**REQUIRED WORK**
Copy out each line of the data that includes the string "this".

START DATA TO PROCESS

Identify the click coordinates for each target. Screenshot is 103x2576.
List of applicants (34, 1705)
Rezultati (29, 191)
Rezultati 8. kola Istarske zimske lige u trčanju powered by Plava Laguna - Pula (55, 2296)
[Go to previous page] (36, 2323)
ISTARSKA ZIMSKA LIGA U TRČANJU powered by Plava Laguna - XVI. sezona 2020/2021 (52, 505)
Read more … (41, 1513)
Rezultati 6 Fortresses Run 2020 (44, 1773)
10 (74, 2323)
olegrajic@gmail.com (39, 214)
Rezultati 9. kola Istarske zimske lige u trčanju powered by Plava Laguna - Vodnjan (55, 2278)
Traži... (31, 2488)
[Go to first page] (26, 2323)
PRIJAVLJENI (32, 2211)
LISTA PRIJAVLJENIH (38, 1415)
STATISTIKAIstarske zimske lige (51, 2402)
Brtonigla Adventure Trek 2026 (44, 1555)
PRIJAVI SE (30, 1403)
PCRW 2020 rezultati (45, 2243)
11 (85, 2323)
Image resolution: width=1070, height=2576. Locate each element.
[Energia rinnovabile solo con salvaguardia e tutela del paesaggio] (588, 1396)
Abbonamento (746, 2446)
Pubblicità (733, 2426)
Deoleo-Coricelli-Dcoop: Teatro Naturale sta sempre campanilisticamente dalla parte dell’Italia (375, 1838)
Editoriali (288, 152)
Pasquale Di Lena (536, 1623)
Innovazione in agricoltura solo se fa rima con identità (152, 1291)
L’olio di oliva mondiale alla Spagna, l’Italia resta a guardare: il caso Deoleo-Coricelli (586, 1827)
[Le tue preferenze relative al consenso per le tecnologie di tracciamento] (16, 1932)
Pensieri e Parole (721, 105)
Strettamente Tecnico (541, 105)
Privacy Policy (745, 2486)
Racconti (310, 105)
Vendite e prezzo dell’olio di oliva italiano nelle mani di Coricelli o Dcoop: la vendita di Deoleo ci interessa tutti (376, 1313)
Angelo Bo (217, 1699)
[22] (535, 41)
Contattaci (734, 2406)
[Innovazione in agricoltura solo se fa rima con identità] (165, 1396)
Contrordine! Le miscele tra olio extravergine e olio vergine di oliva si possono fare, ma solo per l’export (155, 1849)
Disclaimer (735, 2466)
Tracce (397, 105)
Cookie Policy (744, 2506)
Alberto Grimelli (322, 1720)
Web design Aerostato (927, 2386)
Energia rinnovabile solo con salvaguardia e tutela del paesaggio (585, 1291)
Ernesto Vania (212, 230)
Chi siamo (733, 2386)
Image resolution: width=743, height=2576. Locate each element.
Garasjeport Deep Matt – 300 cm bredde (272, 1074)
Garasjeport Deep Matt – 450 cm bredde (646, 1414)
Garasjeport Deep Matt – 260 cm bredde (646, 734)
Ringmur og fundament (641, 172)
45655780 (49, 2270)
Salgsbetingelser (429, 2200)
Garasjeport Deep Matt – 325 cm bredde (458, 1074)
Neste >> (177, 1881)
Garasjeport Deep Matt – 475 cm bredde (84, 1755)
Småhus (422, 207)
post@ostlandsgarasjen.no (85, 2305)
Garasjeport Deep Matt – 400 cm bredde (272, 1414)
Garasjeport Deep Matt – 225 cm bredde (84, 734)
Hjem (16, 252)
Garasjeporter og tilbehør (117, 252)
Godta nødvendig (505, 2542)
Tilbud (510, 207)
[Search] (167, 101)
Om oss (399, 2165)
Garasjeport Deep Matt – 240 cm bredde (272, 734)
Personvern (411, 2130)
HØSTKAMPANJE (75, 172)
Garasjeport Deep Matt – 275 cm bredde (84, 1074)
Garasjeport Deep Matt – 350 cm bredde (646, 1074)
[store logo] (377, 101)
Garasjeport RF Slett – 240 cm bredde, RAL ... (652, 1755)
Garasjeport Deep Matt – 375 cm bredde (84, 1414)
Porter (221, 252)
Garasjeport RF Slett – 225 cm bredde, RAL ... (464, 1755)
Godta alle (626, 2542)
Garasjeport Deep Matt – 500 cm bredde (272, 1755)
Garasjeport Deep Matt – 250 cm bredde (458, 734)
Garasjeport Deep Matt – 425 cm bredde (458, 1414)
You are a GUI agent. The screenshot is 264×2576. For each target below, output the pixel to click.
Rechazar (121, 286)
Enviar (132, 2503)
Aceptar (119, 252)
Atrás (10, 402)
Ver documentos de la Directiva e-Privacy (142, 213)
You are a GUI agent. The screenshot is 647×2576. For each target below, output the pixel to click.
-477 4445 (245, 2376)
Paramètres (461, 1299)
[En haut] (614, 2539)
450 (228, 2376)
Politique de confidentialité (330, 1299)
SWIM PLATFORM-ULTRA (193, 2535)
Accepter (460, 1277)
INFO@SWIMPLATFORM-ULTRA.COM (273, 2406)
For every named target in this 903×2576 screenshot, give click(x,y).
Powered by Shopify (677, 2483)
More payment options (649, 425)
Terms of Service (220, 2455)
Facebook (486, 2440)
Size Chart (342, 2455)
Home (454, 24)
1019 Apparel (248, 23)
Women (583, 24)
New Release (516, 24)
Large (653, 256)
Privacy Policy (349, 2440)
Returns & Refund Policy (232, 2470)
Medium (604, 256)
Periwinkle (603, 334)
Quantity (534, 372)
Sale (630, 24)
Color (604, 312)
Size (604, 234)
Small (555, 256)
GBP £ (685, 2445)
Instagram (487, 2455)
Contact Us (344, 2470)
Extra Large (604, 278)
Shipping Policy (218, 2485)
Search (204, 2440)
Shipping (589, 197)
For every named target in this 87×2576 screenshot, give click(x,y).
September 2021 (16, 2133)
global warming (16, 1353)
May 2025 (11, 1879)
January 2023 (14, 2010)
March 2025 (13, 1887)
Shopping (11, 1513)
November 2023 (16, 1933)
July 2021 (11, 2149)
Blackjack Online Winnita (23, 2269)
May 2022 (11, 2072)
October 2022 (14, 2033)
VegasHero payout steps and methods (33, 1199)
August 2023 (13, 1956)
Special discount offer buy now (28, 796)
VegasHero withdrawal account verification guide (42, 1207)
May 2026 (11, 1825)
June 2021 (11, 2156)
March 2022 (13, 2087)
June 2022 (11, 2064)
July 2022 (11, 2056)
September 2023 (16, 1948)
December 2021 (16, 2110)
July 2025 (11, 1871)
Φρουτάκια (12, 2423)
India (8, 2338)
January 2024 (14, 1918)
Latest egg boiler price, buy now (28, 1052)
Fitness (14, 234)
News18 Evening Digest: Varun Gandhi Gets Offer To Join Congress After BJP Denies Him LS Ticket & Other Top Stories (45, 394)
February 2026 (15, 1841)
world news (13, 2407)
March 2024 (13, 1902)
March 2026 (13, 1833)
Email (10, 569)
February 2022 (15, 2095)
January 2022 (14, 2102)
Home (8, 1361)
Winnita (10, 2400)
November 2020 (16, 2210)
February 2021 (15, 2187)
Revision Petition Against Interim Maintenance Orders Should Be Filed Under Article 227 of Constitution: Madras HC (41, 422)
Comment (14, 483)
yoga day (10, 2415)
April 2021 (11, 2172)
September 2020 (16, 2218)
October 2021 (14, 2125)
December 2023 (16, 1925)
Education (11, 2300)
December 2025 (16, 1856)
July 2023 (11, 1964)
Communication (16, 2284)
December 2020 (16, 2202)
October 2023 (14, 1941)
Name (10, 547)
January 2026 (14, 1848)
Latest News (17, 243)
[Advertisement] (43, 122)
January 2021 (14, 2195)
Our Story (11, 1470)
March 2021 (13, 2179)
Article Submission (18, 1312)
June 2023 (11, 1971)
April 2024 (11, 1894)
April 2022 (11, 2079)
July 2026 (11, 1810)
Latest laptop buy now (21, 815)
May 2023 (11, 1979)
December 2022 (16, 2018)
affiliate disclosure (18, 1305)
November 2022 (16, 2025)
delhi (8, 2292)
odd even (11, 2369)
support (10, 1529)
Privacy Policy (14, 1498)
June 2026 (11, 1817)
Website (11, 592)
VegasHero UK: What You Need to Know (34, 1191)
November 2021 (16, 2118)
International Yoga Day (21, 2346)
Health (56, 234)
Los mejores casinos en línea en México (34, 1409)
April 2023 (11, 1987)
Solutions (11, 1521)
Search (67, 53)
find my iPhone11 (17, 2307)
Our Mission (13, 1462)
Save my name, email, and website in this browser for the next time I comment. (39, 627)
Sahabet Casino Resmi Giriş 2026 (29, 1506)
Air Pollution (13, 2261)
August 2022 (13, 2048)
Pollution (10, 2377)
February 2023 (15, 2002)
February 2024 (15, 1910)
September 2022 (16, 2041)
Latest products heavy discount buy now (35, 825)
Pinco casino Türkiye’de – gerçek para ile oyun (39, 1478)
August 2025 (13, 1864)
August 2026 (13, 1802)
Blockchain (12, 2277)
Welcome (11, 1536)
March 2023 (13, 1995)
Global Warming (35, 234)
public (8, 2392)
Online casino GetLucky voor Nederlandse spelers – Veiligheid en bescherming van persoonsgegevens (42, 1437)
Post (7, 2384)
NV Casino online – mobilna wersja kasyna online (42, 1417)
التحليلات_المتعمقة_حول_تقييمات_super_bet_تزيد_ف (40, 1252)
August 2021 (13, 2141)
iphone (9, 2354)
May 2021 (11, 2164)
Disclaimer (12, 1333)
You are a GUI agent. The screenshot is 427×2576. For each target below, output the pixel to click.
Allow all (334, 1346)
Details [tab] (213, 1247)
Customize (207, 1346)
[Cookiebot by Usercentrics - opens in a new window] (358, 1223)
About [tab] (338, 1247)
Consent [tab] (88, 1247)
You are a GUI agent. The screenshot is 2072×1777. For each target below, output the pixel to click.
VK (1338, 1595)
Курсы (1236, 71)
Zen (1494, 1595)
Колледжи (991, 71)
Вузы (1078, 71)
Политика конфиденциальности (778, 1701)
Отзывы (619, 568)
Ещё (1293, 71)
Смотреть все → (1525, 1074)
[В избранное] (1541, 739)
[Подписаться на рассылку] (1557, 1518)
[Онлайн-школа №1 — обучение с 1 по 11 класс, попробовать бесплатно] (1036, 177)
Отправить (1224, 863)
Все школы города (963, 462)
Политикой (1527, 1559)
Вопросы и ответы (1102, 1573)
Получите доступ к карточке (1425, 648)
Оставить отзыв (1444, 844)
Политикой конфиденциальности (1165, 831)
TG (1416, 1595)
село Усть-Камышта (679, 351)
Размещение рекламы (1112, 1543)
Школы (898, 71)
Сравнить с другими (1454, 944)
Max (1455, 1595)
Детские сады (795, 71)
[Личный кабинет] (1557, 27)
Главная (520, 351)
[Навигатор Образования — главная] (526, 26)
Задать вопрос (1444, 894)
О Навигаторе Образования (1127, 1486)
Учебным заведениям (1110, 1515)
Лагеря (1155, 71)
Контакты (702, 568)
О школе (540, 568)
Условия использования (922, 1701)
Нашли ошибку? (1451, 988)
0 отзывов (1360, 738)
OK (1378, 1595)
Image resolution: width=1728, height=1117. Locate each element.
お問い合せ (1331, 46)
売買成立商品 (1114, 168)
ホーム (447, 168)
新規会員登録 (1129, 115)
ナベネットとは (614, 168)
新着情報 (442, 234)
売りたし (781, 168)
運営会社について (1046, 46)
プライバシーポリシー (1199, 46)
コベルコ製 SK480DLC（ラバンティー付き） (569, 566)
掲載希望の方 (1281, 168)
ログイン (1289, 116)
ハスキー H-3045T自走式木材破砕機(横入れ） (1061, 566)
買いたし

END DATA TO PROCESS

**SOLUTION TO THE EXERCISE**
For every named target in this 903×2576 screenshot, give click(x,y).
For every named target in this 87×2576 screenshot, give click(x,y).
Save my name, email, and website in this browser for the next time I comment. (39, 627)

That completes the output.